‘Tis The Season To Get Dancin’!:The Eva Three-Step

By Bernie Bell


A Highland Dance by David Allan

It’s been a reasonable year for harvest, here on Orkney. The summer weather was kind to us, and folk mostly got their crops in before the October winds hit. And so, soon the Harvest Homes will be happening. The Harvest Home traditionally consists of a good feed, a few speeches by local worthies, then a good dance.  If the harvest has been good, celebrate. If the harvest has been poor – forget about it for an evening and have a good time.

When we first moved to Orkney, we lived in Stenness, and went to dancing classes in the school on a Saturday evening. As we learnt the dances, I wrote them in a note book – being optimistic, I wrote  “Dance! Dance! Dance!” on the front of it.  We learnt enough to be able to go to  Ceilidhs, and dance the easy ones.

Step forward a few years, we live in Rendall parish, and Mike works at ICIT. Each year students from  ICIT like to come to the Rendall Harvest Home, and they love it.  A real taste of Orkney life.  Many of them are from far-away places, and don’t know the dances, so it falls to the ‘old hands’ to show them what to do.  There are also the new arrivals to Orkney, as we once were, who would like to dance but don’t know the steps. So…I thought I’d do a short series of easy dance instructions, enough to get by with and have a good night out.
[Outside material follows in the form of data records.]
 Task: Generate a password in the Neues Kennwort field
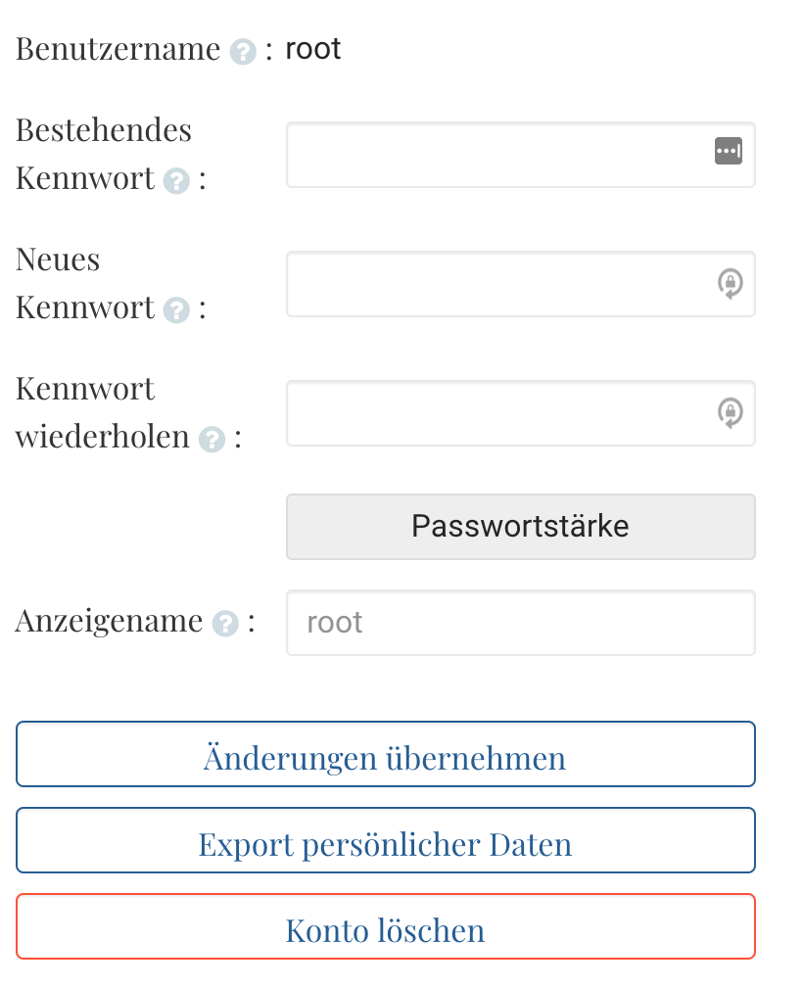pyautogui.click(x=731, y=284)
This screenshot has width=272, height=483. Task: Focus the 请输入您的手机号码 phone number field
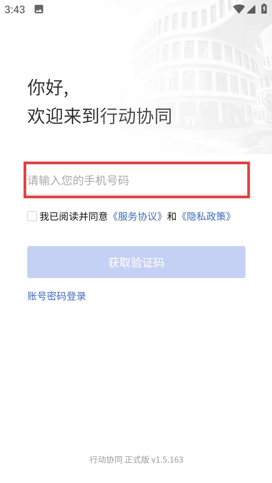point(136,180)
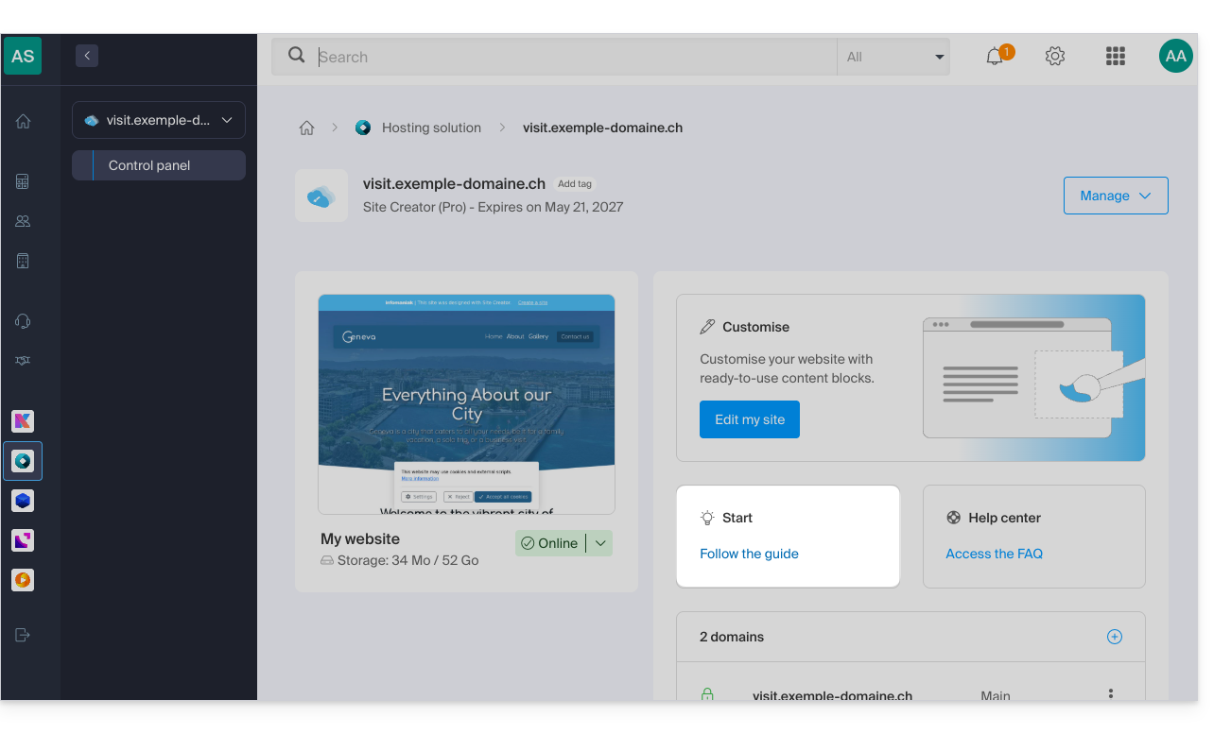Open the settings gear icon
This screenshot has height=734, width=1231.
[x=1055, y=57]
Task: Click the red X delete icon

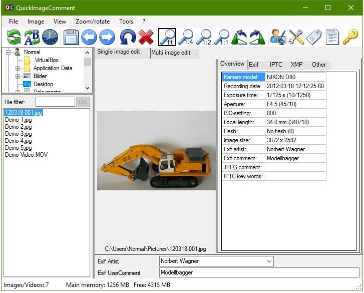Action: 146,37
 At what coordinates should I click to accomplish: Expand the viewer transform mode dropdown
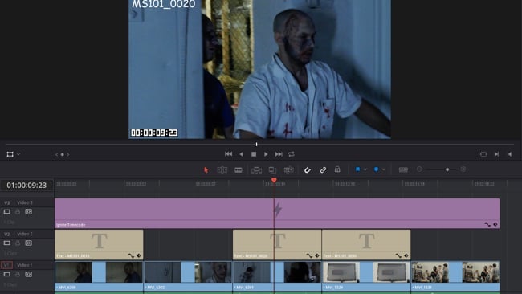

They are what I wrote in my notebook, so they should be easy to follow, as I’m no expert myself!

I should mention, that different islands, or even parishes, sometimes have slightly different steps for dances of the same name.  At one dance, I requested a Westray One-step as we were there with some folk from Westray, and the man on the band, knew it as something else.  My instructions use the steps I learnt in Stenness.  If folk  around you are doing something slightly different, my advice is to keep stepping and smiling, and folk tend to think you know what you’re doing anyway!  The main thing, is to have a good dance.

Here’s the first one.

The Eva Three-Step

Clasp partner round waist or hold hands, side by side.  Dance forward for three steps, kick. Person on the right hand side ( for the sake of ease – let’s say the ‘lady’) passes in front of the person on the left hand side ( the  ’man’) They both clap. The ‘lady’ passes back to the right, behind the ‘man’. They join hand again and go backward for three steps. They then both dance along the line of the dance, turning out and twirling round as they do so. Then they do a quick waltz round, along the line of the dance.  If you don’t know how to waltz – just twizzle round, until you learn!

Dancing – one of the oldest and most wide-spread ways for folk to enjoy themselves – and get to know each other!